━━━ Input records

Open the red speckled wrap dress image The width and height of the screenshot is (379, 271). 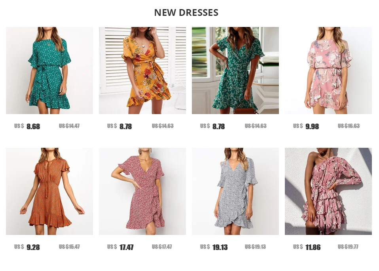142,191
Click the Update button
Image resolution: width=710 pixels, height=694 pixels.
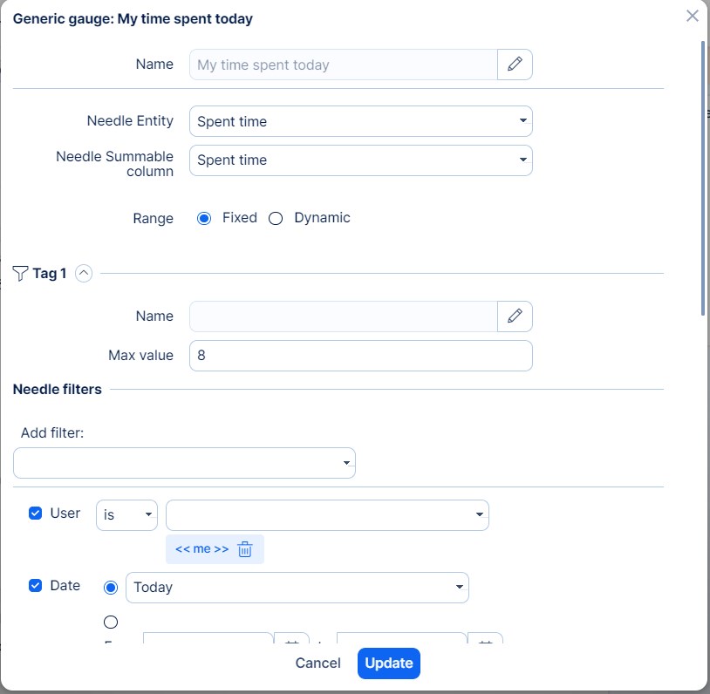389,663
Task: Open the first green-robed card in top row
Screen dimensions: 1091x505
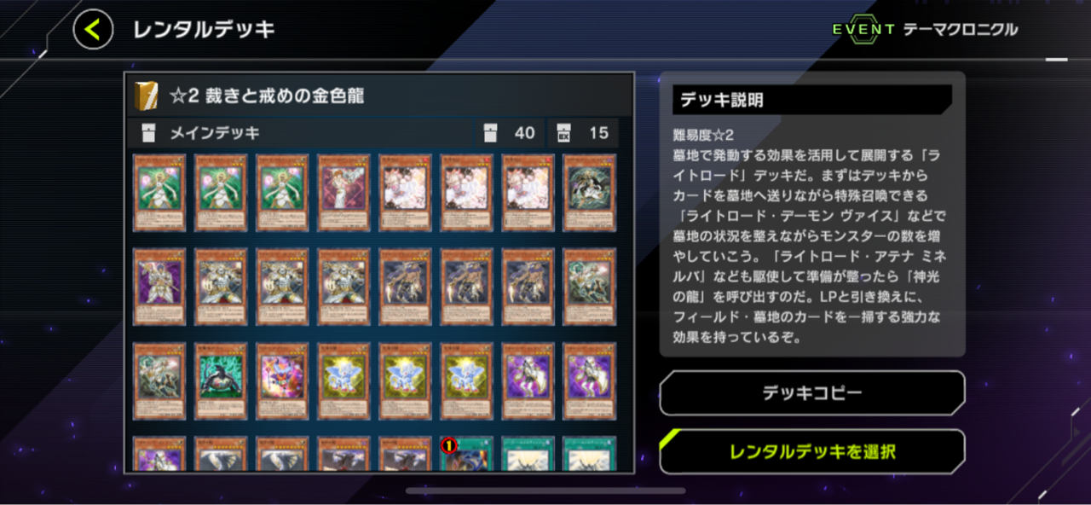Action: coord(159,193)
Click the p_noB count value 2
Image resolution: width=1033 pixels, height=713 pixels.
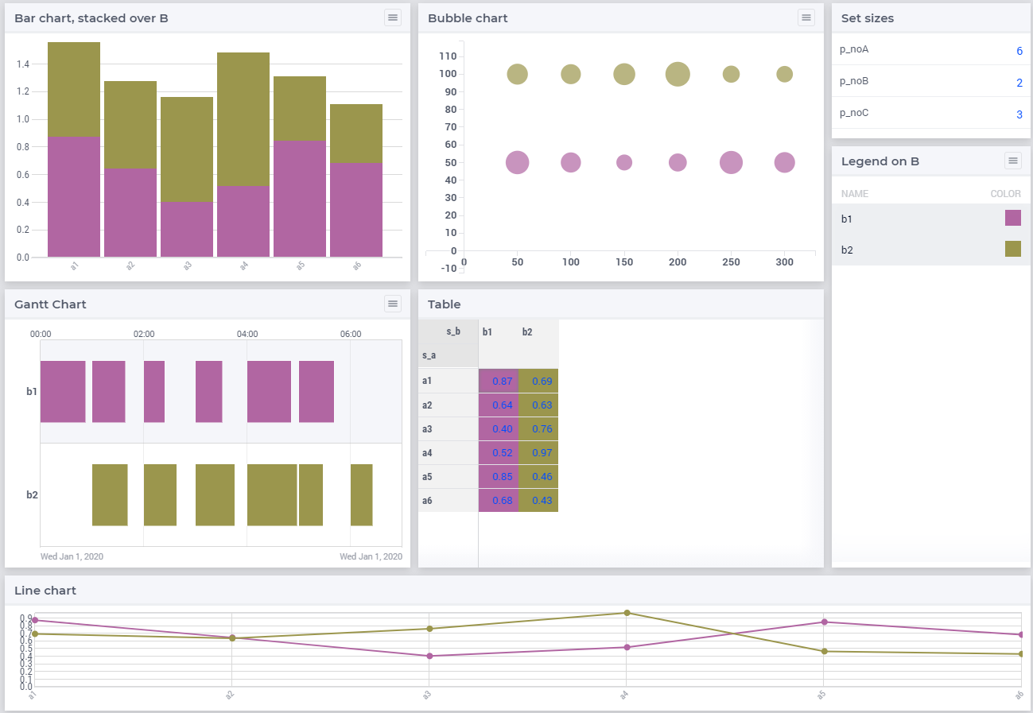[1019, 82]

━━━━━━
━━━ Input records

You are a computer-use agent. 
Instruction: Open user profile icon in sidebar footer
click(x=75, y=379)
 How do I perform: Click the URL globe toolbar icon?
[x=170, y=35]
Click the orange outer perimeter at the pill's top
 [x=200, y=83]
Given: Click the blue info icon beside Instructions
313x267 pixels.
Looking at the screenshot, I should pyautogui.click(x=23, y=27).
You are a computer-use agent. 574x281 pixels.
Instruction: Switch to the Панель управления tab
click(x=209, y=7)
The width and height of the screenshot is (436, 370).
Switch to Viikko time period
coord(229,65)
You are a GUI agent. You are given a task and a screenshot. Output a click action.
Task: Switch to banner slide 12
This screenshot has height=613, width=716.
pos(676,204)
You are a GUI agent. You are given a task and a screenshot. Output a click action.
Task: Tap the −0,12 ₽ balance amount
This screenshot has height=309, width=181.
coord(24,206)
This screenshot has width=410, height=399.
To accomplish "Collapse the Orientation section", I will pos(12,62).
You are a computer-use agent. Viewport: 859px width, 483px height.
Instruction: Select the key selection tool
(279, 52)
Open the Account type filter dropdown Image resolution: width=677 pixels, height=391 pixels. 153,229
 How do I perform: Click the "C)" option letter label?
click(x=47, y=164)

━━━━━━

▸ Work order: Using the data above, print exactly the lines from the line that contains "This screenshot has width=410, height=399." through the line that contains "Open the Account", with both included.

▸ Response to the task:
This screenshot has width=410, height=399.
To accomplish "Collapse the Orientation section", I will pos(12,62).
You are a computer-use agent. Viewport: 859px width, 483px height.
Instruction: Select the key selection tool
(279, 52)
Open the Account type filter dropdown Image resolution: width=677 pixels, height=391 pixels. 153,229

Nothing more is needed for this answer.